The integrated digital power factor correction (PFC) algorithm ensures a PF of greater than 0.95 and total harmonic distortion (THD) of less than 10% across a universal input voltage range. Integrated high-voltage startup current source ensures fast startup, low standby power, and wide-range operation at the output. Current and voltage are regulated via a digital PSR CC/CV loop control, typically achieving in the region of ±2%, to give highly uniform lighting brightness under all conditions. The devices are simple to use and operate from a wide VCC range of 9.2–26 Vdc, with valley lock-out and frequency foldback ensuring high efficiency across the entire voltage range.
Silicon Labs
The rapid expansion of the IoT is boosting demand for PoE+ connectivity in IP cameras, smart lighting luminaires, feature-rich video IP phones, advanced 802.11 wireless access points, and smart home appliances. Addressing this, Silicon Labs released the Si3406x and Si3404 families, which include all necessary high-voltage discrete components on a single PD chip. The new PD ICs support IEEE 802.3 at PoE+ power capabilities, flexible power conversion options exceeding 90% efficiency, robust sleep/wake/LED support modes, and superior EMI immunity.
The Si3406x ICs integrate all power management and control functions required for a PoE+ PD application, converting the high voltage supplied over a 10/100/1000BASE-T Ethernet connection to a regulated, low-voltage output supply. The optimized architecture minimizes printed circuit board (PCB) footprint and external BOM cost by enabling the use of economical external components while maintaining high performance.

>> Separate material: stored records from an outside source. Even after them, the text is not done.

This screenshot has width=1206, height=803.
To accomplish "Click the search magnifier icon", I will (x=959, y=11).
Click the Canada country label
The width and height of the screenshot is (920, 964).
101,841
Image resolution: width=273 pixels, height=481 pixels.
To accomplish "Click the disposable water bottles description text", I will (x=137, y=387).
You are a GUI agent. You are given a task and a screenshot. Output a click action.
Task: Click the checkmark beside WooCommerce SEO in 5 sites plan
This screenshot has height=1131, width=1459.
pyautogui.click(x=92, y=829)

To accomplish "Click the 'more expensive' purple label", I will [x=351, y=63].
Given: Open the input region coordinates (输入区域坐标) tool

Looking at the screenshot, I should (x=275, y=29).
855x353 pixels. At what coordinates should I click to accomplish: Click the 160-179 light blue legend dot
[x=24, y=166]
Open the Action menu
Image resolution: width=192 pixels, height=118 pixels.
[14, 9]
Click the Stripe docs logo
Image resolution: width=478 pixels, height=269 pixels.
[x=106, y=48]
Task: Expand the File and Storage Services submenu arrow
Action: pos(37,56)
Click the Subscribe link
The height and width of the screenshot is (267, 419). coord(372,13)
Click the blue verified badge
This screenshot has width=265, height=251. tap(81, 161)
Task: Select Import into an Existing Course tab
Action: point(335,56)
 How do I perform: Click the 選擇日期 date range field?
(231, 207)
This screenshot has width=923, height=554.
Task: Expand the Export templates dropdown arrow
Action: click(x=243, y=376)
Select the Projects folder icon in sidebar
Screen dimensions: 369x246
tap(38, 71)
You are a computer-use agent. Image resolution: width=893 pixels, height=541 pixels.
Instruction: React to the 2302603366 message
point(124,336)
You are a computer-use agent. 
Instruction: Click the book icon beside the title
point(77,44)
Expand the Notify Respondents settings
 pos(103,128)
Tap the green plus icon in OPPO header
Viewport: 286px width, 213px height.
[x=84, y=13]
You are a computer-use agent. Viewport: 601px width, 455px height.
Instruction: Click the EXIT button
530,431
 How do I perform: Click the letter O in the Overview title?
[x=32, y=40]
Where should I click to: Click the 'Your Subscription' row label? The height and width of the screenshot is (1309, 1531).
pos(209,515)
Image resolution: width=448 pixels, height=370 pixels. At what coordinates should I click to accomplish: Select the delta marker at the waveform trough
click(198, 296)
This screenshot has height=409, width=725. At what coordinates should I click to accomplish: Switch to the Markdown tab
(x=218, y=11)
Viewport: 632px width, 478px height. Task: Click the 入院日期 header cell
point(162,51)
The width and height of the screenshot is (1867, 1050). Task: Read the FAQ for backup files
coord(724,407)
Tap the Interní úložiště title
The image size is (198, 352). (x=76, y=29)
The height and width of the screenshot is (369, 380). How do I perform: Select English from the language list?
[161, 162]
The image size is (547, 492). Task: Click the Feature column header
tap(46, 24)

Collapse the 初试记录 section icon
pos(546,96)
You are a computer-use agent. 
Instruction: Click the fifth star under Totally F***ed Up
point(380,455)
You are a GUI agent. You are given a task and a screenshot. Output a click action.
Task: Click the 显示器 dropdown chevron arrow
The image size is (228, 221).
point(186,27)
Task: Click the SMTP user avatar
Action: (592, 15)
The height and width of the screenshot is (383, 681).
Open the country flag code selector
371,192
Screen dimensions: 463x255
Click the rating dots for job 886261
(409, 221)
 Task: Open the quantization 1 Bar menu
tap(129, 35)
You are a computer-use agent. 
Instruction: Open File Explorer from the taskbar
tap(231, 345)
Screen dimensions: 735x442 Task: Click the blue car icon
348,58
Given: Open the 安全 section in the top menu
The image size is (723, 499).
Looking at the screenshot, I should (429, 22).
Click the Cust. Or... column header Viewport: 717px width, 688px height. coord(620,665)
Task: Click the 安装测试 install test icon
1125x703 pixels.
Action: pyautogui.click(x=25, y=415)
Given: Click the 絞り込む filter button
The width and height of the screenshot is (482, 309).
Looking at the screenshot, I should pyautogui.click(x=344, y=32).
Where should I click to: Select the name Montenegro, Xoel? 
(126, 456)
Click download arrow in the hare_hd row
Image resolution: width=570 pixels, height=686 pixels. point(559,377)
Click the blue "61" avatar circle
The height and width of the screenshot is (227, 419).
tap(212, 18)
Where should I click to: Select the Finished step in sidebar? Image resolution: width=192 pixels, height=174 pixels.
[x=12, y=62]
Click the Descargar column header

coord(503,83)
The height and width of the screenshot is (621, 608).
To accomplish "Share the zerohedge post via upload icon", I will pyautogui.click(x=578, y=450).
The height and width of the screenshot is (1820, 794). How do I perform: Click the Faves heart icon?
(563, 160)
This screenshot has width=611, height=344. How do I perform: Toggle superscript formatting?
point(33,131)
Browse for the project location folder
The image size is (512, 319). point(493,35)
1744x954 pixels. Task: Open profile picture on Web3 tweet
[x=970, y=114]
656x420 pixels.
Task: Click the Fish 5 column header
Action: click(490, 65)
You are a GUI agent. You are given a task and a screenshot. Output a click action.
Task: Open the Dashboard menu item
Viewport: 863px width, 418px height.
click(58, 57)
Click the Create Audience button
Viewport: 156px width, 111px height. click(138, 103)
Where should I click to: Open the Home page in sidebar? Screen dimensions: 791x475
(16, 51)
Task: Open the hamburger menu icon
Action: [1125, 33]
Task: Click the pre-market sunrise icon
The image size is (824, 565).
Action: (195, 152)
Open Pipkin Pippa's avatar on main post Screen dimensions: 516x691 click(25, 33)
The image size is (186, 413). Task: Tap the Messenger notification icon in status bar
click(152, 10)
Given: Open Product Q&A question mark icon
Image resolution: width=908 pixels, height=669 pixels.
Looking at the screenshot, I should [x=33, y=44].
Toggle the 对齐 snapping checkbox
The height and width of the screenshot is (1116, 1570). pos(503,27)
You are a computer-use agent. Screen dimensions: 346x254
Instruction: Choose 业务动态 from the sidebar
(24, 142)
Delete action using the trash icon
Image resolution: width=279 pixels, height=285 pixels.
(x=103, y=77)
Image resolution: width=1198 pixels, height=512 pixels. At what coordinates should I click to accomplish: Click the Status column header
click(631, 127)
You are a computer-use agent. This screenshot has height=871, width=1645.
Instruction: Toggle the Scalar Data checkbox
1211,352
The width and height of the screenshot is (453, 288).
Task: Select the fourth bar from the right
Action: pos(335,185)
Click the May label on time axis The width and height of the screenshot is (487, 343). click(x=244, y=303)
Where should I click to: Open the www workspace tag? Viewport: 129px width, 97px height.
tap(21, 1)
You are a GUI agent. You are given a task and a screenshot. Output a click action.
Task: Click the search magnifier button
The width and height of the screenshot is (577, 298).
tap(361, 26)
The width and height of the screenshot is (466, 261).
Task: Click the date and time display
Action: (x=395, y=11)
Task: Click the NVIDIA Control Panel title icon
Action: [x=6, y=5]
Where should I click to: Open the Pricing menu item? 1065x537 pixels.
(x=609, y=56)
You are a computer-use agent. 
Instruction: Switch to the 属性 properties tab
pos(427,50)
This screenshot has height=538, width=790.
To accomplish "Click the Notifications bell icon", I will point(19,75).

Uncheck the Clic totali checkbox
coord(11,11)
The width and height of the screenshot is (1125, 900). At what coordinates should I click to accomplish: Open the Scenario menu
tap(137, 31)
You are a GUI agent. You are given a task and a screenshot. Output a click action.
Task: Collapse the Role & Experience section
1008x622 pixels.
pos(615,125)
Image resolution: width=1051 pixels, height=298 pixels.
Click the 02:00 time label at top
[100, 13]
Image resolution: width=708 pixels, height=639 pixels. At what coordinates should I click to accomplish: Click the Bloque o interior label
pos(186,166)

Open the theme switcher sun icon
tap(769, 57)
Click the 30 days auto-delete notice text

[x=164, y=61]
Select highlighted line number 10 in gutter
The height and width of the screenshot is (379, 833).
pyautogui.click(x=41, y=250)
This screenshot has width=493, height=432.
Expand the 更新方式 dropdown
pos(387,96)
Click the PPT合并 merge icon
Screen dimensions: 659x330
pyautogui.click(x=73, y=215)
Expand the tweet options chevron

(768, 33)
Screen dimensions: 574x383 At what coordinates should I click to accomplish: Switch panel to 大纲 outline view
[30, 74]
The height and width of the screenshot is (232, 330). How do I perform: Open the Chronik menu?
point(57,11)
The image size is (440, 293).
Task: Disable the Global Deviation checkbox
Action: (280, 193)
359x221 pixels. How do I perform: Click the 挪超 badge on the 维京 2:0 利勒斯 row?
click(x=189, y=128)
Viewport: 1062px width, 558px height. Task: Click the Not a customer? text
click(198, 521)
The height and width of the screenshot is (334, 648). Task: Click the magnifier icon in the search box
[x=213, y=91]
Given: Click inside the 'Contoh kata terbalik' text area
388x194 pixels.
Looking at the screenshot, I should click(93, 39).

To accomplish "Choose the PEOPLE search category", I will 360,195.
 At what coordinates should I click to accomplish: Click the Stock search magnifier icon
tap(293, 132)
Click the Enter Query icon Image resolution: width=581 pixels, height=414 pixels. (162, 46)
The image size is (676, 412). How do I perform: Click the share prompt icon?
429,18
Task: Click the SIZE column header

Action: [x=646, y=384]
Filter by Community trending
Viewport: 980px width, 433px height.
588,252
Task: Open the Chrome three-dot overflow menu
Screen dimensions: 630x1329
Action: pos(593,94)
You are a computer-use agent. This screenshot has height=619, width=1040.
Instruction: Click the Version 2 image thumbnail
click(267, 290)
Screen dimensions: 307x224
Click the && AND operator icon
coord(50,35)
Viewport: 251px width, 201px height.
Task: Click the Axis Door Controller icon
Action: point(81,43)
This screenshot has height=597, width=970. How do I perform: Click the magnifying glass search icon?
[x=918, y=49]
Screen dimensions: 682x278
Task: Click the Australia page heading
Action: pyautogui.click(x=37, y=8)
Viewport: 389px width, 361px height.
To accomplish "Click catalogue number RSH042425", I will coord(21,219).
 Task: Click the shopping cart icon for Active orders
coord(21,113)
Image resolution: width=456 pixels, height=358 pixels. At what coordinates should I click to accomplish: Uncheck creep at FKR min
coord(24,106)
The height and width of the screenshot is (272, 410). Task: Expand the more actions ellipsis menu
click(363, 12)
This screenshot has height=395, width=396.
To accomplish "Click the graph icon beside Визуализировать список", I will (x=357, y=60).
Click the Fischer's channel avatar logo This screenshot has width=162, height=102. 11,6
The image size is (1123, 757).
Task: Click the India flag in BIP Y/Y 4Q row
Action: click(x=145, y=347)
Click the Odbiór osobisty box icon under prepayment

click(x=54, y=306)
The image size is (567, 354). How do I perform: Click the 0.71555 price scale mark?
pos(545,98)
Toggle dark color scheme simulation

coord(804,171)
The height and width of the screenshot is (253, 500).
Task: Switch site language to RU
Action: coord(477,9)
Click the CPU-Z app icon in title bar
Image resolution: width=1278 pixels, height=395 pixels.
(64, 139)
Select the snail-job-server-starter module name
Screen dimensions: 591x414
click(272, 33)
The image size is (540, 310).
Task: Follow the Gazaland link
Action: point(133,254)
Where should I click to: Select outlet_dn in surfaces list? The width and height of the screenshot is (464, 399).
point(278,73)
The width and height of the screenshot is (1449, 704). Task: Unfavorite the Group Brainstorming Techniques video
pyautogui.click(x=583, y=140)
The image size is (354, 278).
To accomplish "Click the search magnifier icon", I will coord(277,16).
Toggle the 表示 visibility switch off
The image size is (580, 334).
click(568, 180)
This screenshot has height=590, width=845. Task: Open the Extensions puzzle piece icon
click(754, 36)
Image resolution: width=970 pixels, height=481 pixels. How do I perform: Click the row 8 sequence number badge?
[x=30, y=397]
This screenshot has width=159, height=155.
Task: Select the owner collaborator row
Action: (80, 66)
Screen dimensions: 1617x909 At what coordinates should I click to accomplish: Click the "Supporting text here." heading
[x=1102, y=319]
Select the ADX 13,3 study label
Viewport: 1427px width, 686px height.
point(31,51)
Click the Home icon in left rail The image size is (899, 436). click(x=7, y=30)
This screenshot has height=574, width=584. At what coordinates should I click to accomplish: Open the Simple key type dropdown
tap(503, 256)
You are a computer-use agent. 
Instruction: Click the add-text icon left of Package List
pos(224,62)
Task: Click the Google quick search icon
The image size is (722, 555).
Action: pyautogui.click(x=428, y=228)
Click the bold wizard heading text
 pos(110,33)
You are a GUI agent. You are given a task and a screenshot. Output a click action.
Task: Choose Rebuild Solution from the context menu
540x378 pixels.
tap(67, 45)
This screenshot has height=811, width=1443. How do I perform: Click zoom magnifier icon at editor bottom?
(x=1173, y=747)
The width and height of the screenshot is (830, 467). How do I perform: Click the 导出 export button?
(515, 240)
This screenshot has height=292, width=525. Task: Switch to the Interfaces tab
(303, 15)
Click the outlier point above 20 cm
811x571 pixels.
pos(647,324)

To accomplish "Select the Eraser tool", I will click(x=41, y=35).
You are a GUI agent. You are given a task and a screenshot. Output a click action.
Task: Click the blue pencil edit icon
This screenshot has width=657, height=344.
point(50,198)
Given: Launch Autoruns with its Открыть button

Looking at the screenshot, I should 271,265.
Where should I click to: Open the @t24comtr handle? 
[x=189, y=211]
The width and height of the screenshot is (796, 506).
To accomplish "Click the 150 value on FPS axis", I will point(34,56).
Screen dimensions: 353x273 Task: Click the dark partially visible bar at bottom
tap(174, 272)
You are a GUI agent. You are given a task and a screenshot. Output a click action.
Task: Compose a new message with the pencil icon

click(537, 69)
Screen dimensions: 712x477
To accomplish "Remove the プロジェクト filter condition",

Complementing the Si3406x family, the Si3404 IC offers cost-effective, 802.3 Type 1-compliant support for lower-power 15-W PoE PD applications. The Si3404 includes all interface and control functions required for low-power PD applications in a very small footprint. The Si3406x ICs integrate diode bridges and a transient surge suppressor, enabling direct connection to an Ethernet RJ-45 connector.